We cut out cable about 5 years ago. Yes , while 500 hundred channels may not be enough for some it was too much for us.
I found myself spending more time changing the channel then settling in on a show.
Having grown up with a small color TV in the 70s before the grand old age of cable there were only 3 or 4 choices tops.
There was 3, 6, and 10 and channel 12 PBS.
News in the morning, news at lunch, followed by a soap opera of sorts, then more news at 6 and most times in the evening, The Lawrence Welk Show at my Nana's.
The TV was left on in the house much like an extra relative was there talking to you in monotone.

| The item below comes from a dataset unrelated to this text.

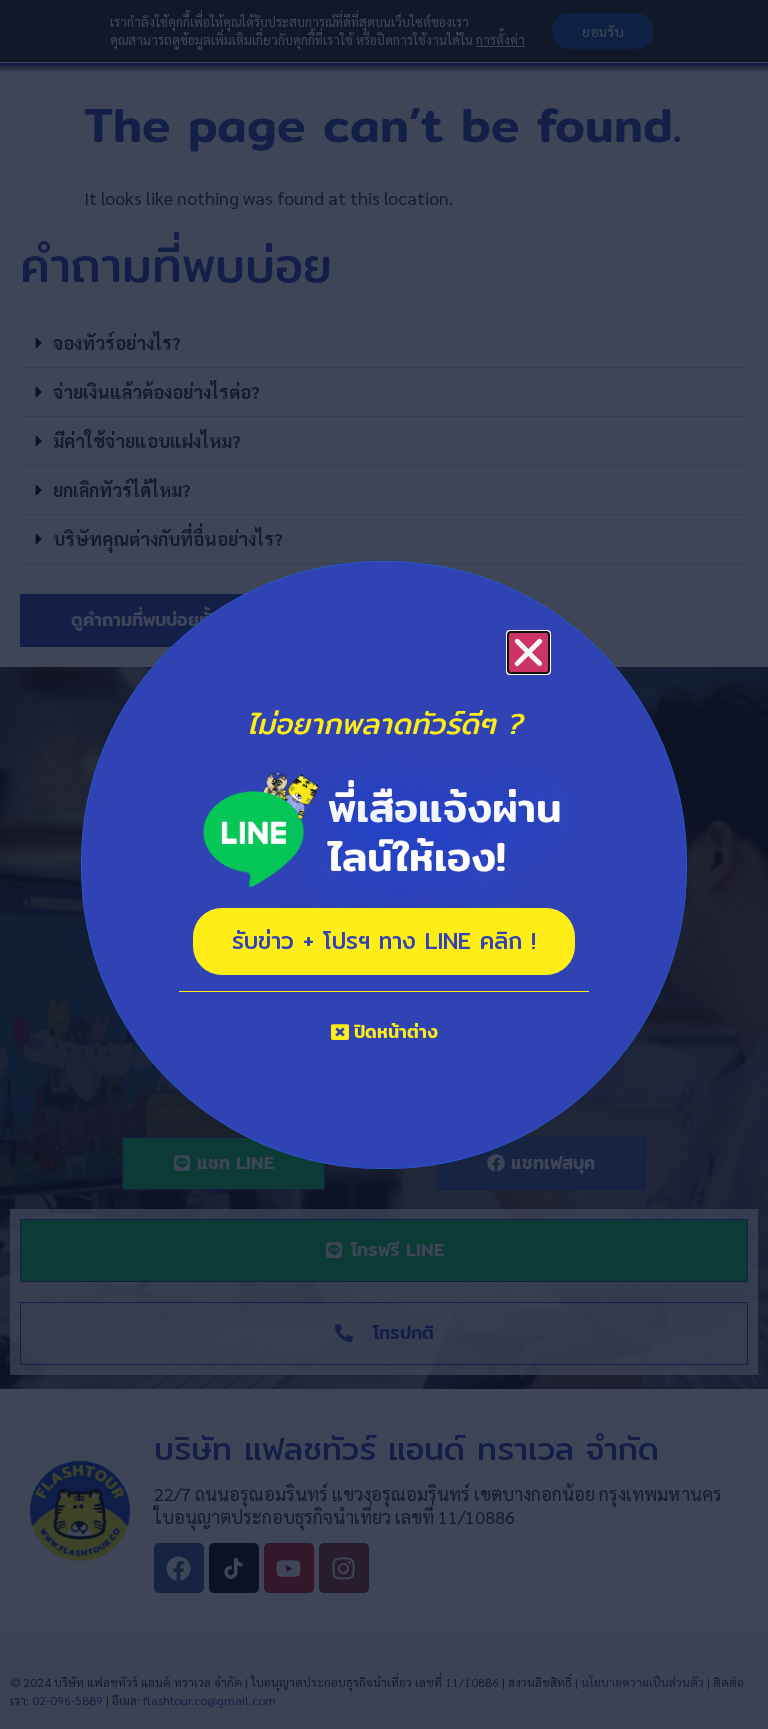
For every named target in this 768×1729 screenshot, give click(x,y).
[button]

This extra “voice” kept everyone company perhaps.
Back then you mechanically turned the dial with your hand.
At 5 in the morning there would be a repeated rotational video of Philadelphia and the surroundings and Philly soul music in the background.
Local Channel 6 would have a commercial that would question’ “Where’s that action news man again?”

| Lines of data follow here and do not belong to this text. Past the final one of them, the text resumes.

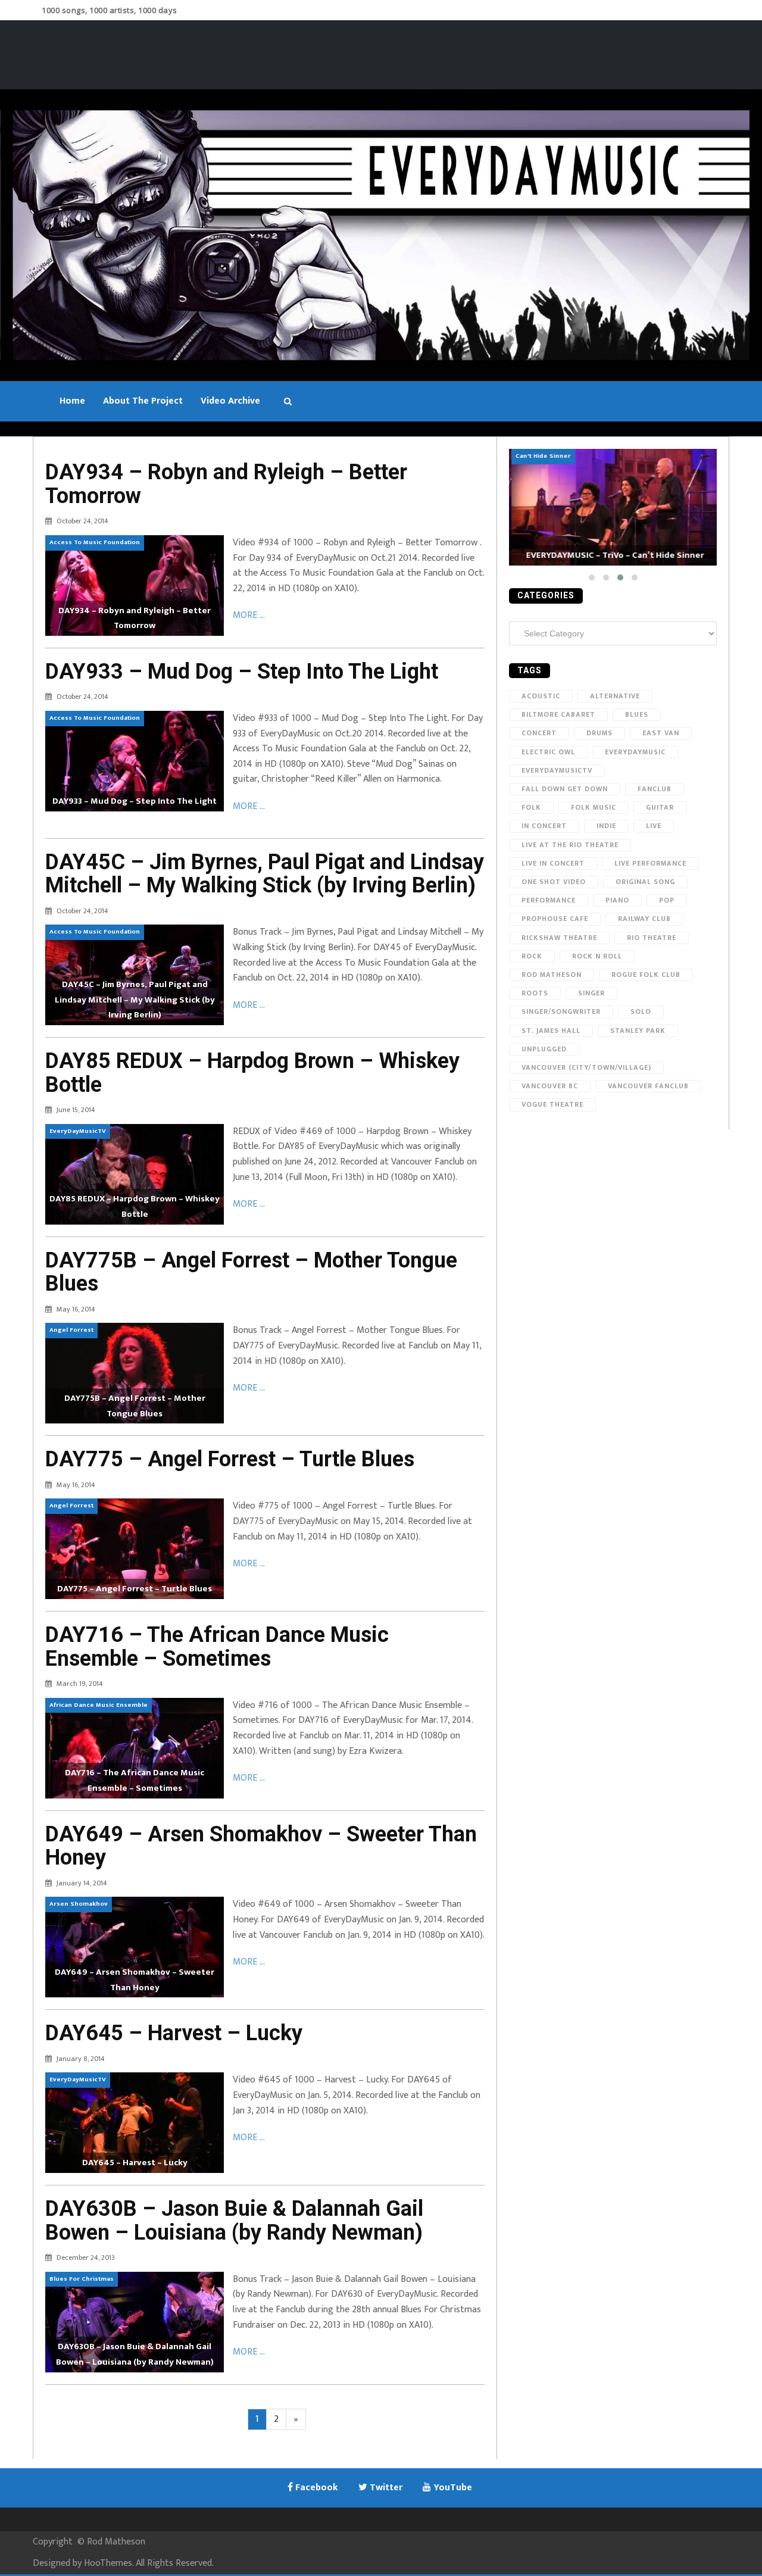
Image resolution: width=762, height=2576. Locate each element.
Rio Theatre (651, 938)
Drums (599, 733)
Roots (534, 993)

By the mid-1980s there was revolution with cable.
It all started with 30 channels or more.
This was the new wild west of the moving image.
Everyone had a tv then a color tv followed by cable.

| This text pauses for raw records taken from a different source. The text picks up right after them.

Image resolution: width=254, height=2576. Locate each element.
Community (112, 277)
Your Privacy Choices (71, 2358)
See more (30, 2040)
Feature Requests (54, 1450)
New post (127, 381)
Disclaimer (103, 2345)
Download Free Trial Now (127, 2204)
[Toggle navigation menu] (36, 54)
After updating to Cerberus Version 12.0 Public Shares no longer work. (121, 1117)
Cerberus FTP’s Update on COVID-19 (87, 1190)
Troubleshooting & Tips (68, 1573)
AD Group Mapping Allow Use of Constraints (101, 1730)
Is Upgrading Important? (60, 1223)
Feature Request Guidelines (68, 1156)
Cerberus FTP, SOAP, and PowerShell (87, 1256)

Small companies that set cable wires everywhere became behemoths.
These pioneers had stories and channels that would go on and on.
It began for us locally with Suburban Cable.
This company that I even worked for briefly that then got swallowed by a bigger pac-man called Comcast.
There are good and bad things about the growth of a plethora of channels.
Things to watch could be local and instead of decisions that were made with only four channels there were even more choices.
This revolution made many millionaires and billionaires and forever changed the skyline of Philadelphia.
People had more to choose. Lots of networks.
And the landscape of being a celebrity had changed.
Talk shows and food shows and reality TV scripted or not.
Our own household was bored of the best biggest burger and the furniture redo market playing over and over again.
So we left for pure content in Netflix and the Internet.
No bobble heads spewing news unless you wanted them too.
I can’t say that I have stopped completely cold turkey with junk TV.
I am not pure and disciplined to the level of saying no especially when we have cable in our hotel room on vacations.
Who can’t help watch an episode or two of my 600 pound life or Dog the Bounty Hunter?
Yes I might binge a little when I’m not home.We all have our cravings... even having that potato chip bag emptied all while watching a modern day soap opera of reality Junk TV, scripted or not.